Fini aussi le temps où un ancien étudiant du Collège Royal, lauréat de la bourse dite d’Angleterre, refusait en mai 75 de se laisser porter sur les épaules de ses camarades, et récusait le slogan «Royal Power», si méprisant envers les étudiants d’autres collèges de l’île.
Notre système d’éducation est loin d’être parfaite. Elle est même très malade. Le constat de Nathacha Appanah, et son courage d’en parler dans une de ses chroniques hebdomadaires au journal La Croix, devrait nous amener à nous interroger sur les failles et travers de notre système éducatif près de 50 ans après l’Independence du pays et voir comment y remédier.

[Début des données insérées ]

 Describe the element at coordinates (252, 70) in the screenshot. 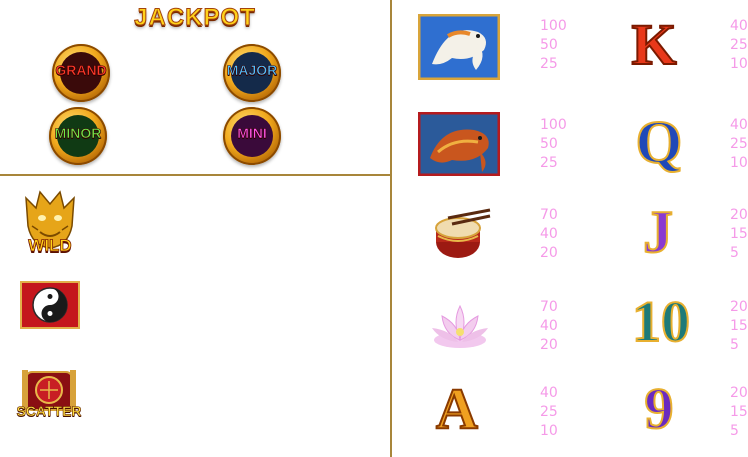

I see `major-label: MAJOR` at that location.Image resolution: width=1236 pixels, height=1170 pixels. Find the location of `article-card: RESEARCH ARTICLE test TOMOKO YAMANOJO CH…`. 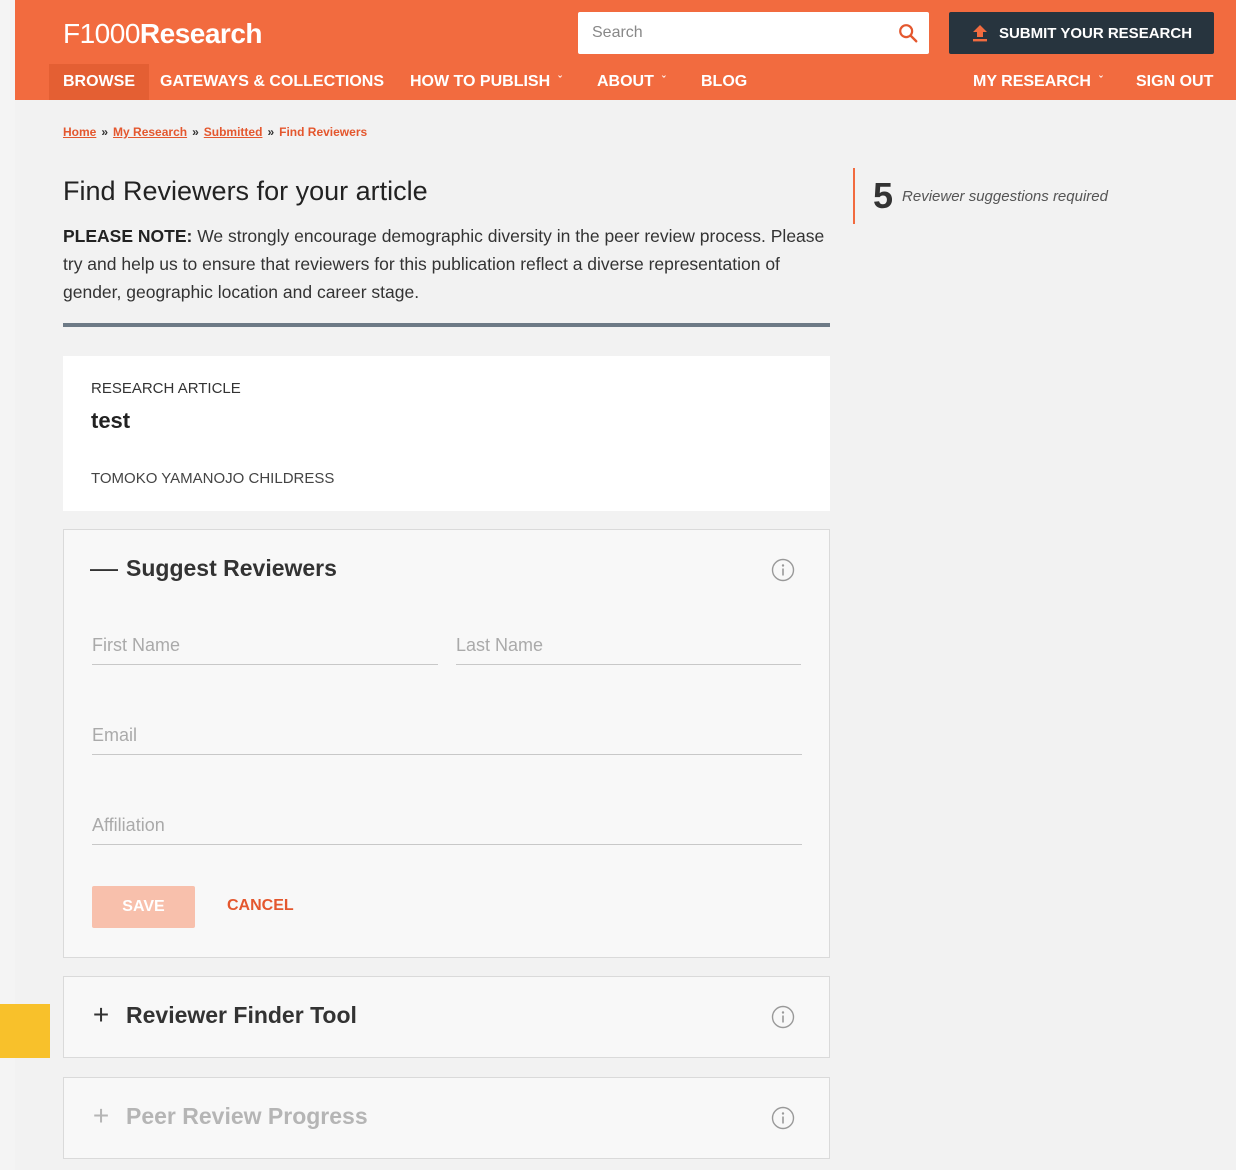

Or, que voyons-nous ? Nous assistons à un déferlement de haine envers l’auteure de Tropique de la violence ! Une véritable diarrhée verbale sur Facebook qui ne vise qu’un seul objectif : compromettre, rabaisser et anéantir la chroniqueuse de La Croix. Cela sent bien mauvais. ‘Allez voir ailleurs’, semblent dire les détracteurs de Nathacha Appanah, ‘mais ne venez surtout pas critiquer la mentalité rétrograde des privilégiées d’un système éducatif aussi pourri soit-il !’
D’où ces réflexes corporatistes des multimillionnaires d’aujourd’hui, anciennes étudiantes de la vénérable institution étatique, à l’encontre de l’écrivaine d’origine mauricienne. Ce qui est ironique dans tout ce branle-bas, c’est que celles qui tirent à boulets rouges contre Nathacha Appanah avouent ne pas connaitre son œuvre littéraire. Et, interprétant mal son propos tel qu’exprimé dans sa chronique critique, elles se lâchent contre elle comme une bande de chiennes enragées !
Tout cela est bien déplorable. Mais il est vrai qu’on ne peut rien dire qui soit un tantinet critique dans le désert intellectuel mauricien. En particulier si on remet en question la compétition féroce et le culte de la performance qui ont cours dans certains établissements parce qu’ils ont fait le bonheur de tant de privilégiées d’aujourd’hui qui s’excitent outre mesure et à tort sur Facebook. C’est l’ère du mépris des élites. C’est aussi celui de la lutte des classes, le combat contre un système colonial qui continue à enfanter – cinq décennies après l’Independence de Maurice – des bourgeoises d’un autre temps et des abominations inacceptables.